- Deutsche Harmonia Mundi logo
- Parent company: Sony Classical Records
- Founded: 1958
- Genre: Classical music (Early and Baroque music)
- Country of origin: Germany
- Location: Freiburg im Breisgau
- Official website: www.sonyclassical.de

= Deutsche Harmonia Mundi =

German record label; subsidiary of Sony Classical Records

Deutsche Harmonia Mundi is a German classical music record label. It was founded in 1958 by Rudolf Ruby and based in Freiburg, Breisgau. The company was acquired by BMG Music in 1992 and is now part of Sony Music Entertainment. Ruby had Alfred Krings of West German Radio assemble their own house orchestra Collegium Aureum, founded 1964, to perform early music, selecting as leader Franzjosef Maier.

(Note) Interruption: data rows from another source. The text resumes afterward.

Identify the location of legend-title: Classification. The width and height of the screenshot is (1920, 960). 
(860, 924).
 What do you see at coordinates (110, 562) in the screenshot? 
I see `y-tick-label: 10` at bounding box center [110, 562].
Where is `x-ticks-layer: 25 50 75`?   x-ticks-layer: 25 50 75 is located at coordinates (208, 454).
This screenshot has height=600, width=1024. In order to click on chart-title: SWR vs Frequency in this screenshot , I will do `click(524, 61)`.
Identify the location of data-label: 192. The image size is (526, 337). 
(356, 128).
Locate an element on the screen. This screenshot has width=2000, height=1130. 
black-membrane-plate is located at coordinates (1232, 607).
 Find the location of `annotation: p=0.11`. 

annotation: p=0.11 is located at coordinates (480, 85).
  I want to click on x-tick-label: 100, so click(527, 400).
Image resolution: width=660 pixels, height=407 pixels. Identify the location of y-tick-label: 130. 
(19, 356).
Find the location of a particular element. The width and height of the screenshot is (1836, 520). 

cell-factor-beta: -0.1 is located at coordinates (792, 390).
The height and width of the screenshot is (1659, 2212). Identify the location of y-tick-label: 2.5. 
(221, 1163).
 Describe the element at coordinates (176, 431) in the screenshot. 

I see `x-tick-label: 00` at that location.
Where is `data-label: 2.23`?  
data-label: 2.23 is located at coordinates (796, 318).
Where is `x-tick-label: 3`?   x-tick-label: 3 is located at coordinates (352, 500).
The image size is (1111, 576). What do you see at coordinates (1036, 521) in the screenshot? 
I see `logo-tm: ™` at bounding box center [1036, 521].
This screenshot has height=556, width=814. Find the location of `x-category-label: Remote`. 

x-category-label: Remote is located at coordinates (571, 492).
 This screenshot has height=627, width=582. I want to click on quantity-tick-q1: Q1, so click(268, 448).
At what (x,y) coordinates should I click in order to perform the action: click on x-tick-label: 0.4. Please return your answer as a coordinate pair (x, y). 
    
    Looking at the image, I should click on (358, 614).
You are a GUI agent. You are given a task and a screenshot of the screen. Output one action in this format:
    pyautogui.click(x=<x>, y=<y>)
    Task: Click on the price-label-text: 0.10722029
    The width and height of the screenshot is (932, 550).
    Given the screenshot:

During the war Ruby had been imprisoned as a member of the Kreisau Circle of anti-Nazi resistance, and at a reunion in the 1960s he met fellow resistance member prince Joseph-Ernst Graf Fugger von Glött who invited him to use the Fugger castle, Schloss Fugger, in Kirchheim in Schwaben for his concerts and recordings. The connection with the Fugger family continued through the "Music of the Fuggers" recording made for DHM by Anthony Rooley.

Ruby had distribution deals with his friend Bernard Coutaz of Harmonia Mundi France, until first BASF, then briefly with EMI bought into the label in the late 1980s, before finally selling to BMG in 1992 and retiring in 1993. In his retirement Ruby later founded the smaller Ars Musici label, which was purchased in 2008 by Membran.